Ginkgo Bioworks (DNA -0.68%) is a biotech unlike any other, and it's no surprise why it's consistently attracting the attention of bigwig portfolio managers like Cathie Wood. Wood's confidence in Ginkgo is doubtlessly why it's worth nearly 2.5% of ARK Invest's various portfolios, including her ARK Innovation ETF. In just the past month, she's bought shares three times, including most recently on Sept. 21.

What's more, analysts on Wall Street calculate on average that the stock could rise by 132% over the coming 12 months. That stands in stark contrast to its performance over the last 12 months, which saw its shares fall by 38%. So is this stock worth buying, or will its decline continue?

Management's compelling vision

Ginkgo Bioworks has an ambitious business model with two segments. The biosecurity segment aims to help institutions and governments to monitor infectious disease outbreaks by providing population-level testing of wastewater and individuals. Those activities brought in $35 million in the second quarter of 2023, but with the threat of COVID-19 appearing to attenuate, revenue is unlikely to recover its past highs in excess of $100 million per quarter anytime soon.

The other, and far more important segment, is the biofoundry, which could have a much sunnier future. It's typically difficult and expensive to design and cultivate customized microorganisms for specific purposes, but businesses in biopharma commonly need to make them anyway, as do some players in agriculture and even a few in industrial chemicals.

Gingko's goal for the biofoundry is to create a highly efficient and automated platform combining both software and hardware that can make the otherwise laborious process into a piece of cake. To accomplish that, it needs to operate at industrial scale, which management claims will drive down its costs to engineer and manufacture whatever its customers want, regardless of precisely what that may be. In Q2, it made $45 million in revenue from the biofoundry's 63 customers, but that could just be the beginning.

On Sept. 27, it inked a new drug-discovery collaboration worth up to $331 million in milestone payments with Pfizer, which hopes to use the biotech's platform to screen potential leads for new RNA-based medicines. Its roster of other collaborators is already star studded, with leaders like Moderna, Eli Lilly, and Novo Nordisk eager to work with a company that might be able to help them cut costs.

In the long term, the more collaborators it onboards, the more of a return it'll make on its investments in automation capital, not to mention the more that it'll cement itself as a worthy partner. Its existing customer base could thus become a competitive advantage of sorts.

Key assumptions still need proving

The rub is that Gingko Bioworks is currently deeply unprofitable, and its quarterly gross margin is no better than it was three years ago despite onboarding dozens of new biofoundry programs in the same period. That detracts from management's claims about the presence of economies of scale in cellular engineering and manufacturing, which are core to the company's chances of success.

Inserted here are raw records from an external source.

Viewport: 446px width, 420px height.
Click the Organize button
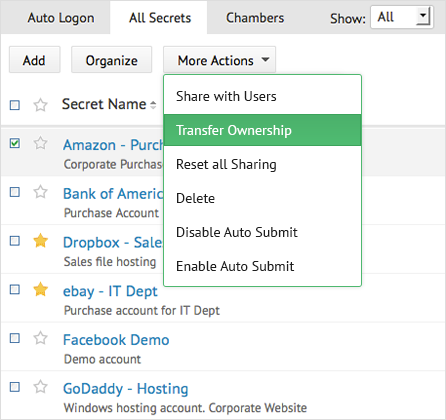click(112, 60)
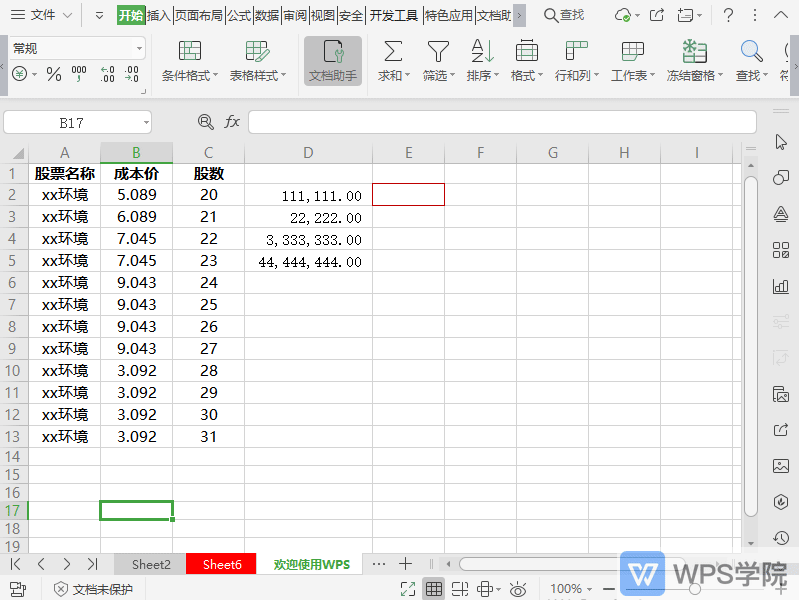Open the 筛选 filter tool
799x600 pixels.
point(437,52)
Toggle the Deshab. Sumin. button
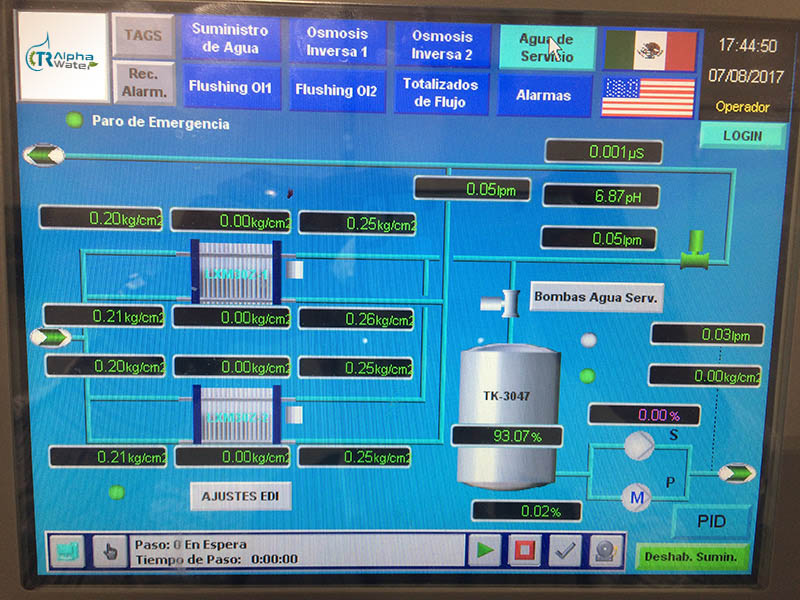 tap(692, 556)
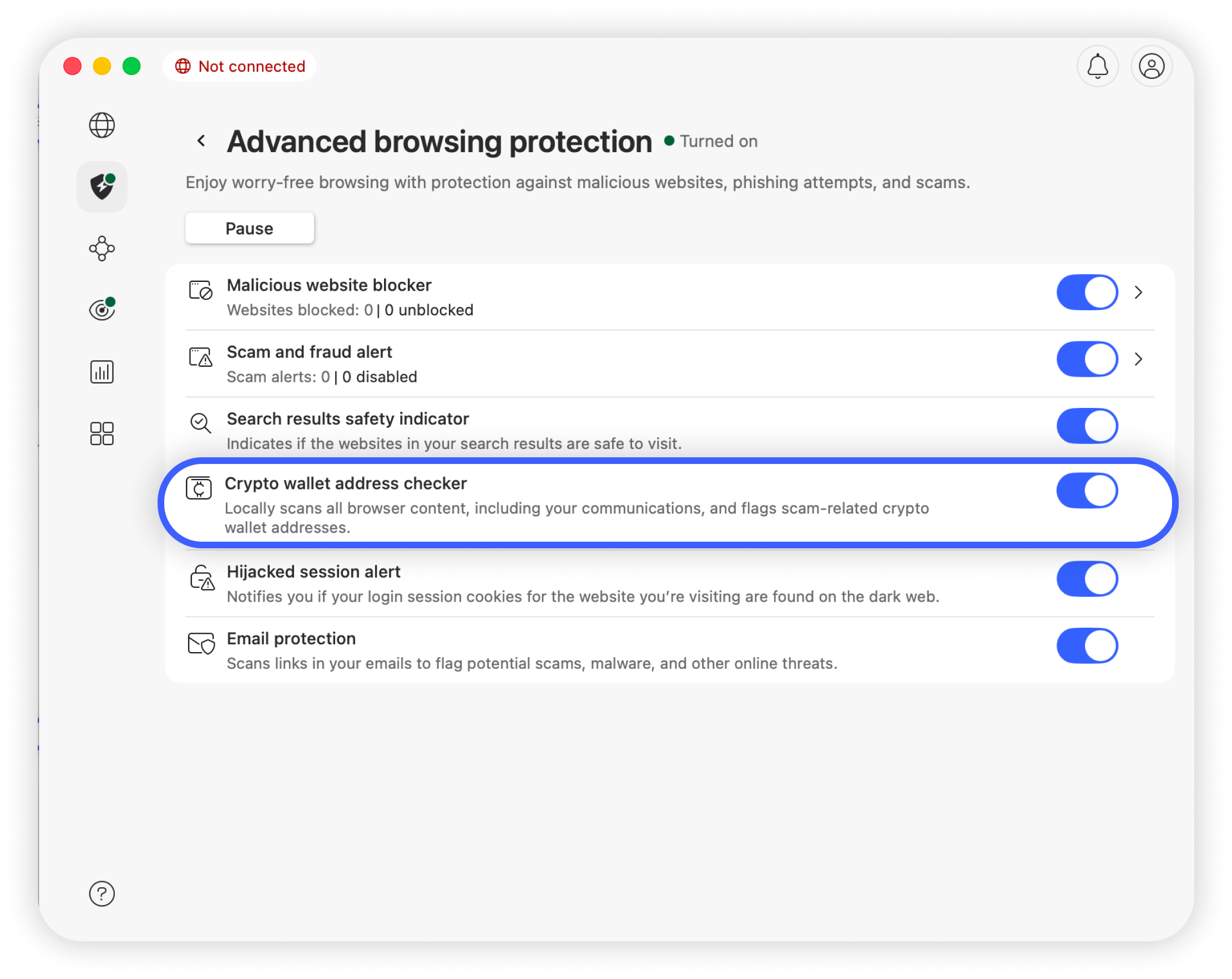Click the help question mark icon

click(x=102, y=894)
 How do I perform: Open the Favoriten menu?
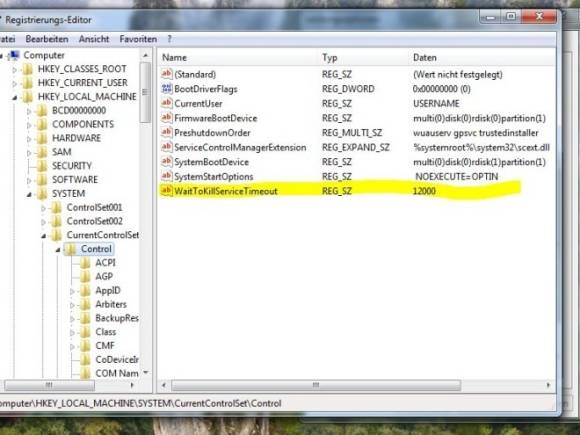tap(138, 39)
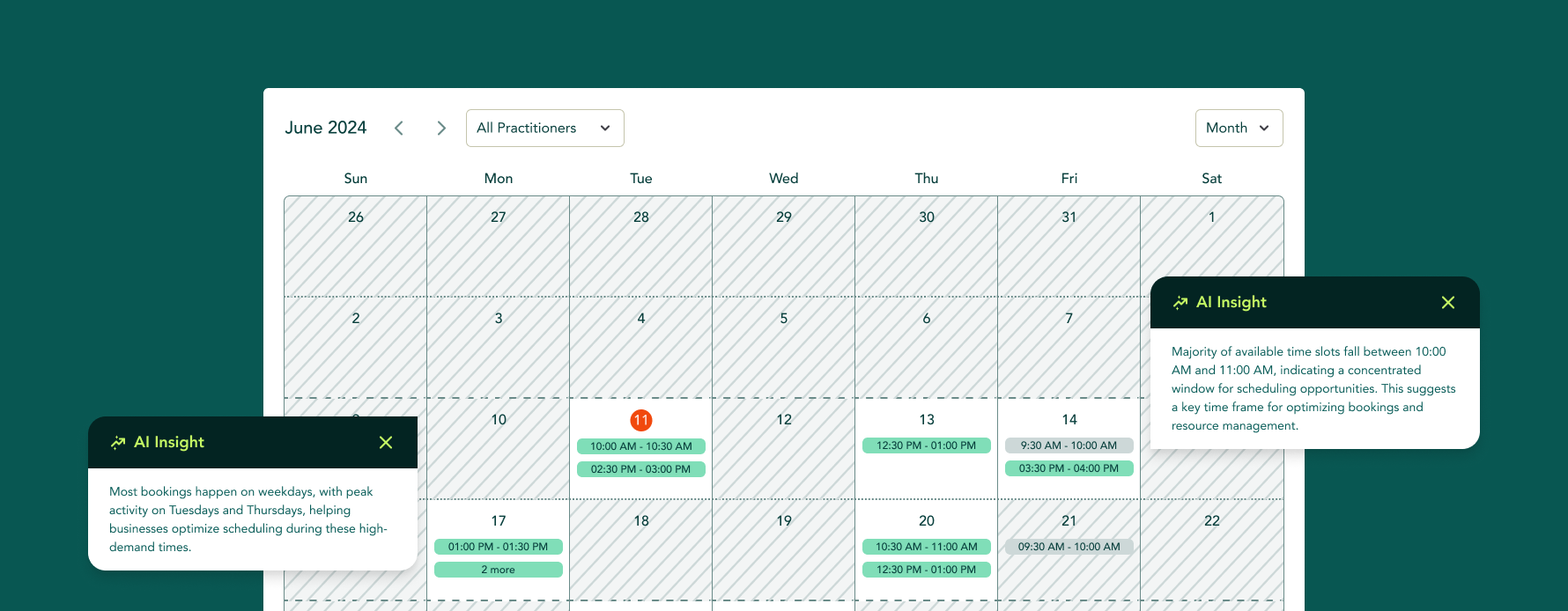
Task: Select 01:00 PM - 01:30 PM slot on Monday 17
Action: (498, 547)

Management believes that Ginkgo's $1.1 billion in cash will be enough of a runway to hold it over until the biofoundry consistently turns a profit. But they haven't provided a concrete time line for when that might be, except to say that it's penciled in for the medium term. Such uncertainty should be a huge caution sign for risk-averse investors. 

On the other hand, for those seeking long-term growth, the company could easily become a shareholder's dream if and when the profitability issue is solved. There aren't currently any competitors anywhere near Ginkgo's size attempting to create a biofoundry platform. Many of the most powerful biopharma players are backing it with agreements worth hundreds of millions of dollars.

The problem it seeks to address is going to continue being a major stumbling block for the biopharma sector for many years to come, so there will be an ongoing incentive to work with it. Overall, the balance of factors suggests that this stock is worth buying, provided that you are willing to hold it for at least the next few years while it finds its footing.

It's riskiest in the near term as there's not much progress in profitability to point to right now. But eventually, there might be, and that's when the stock could take off.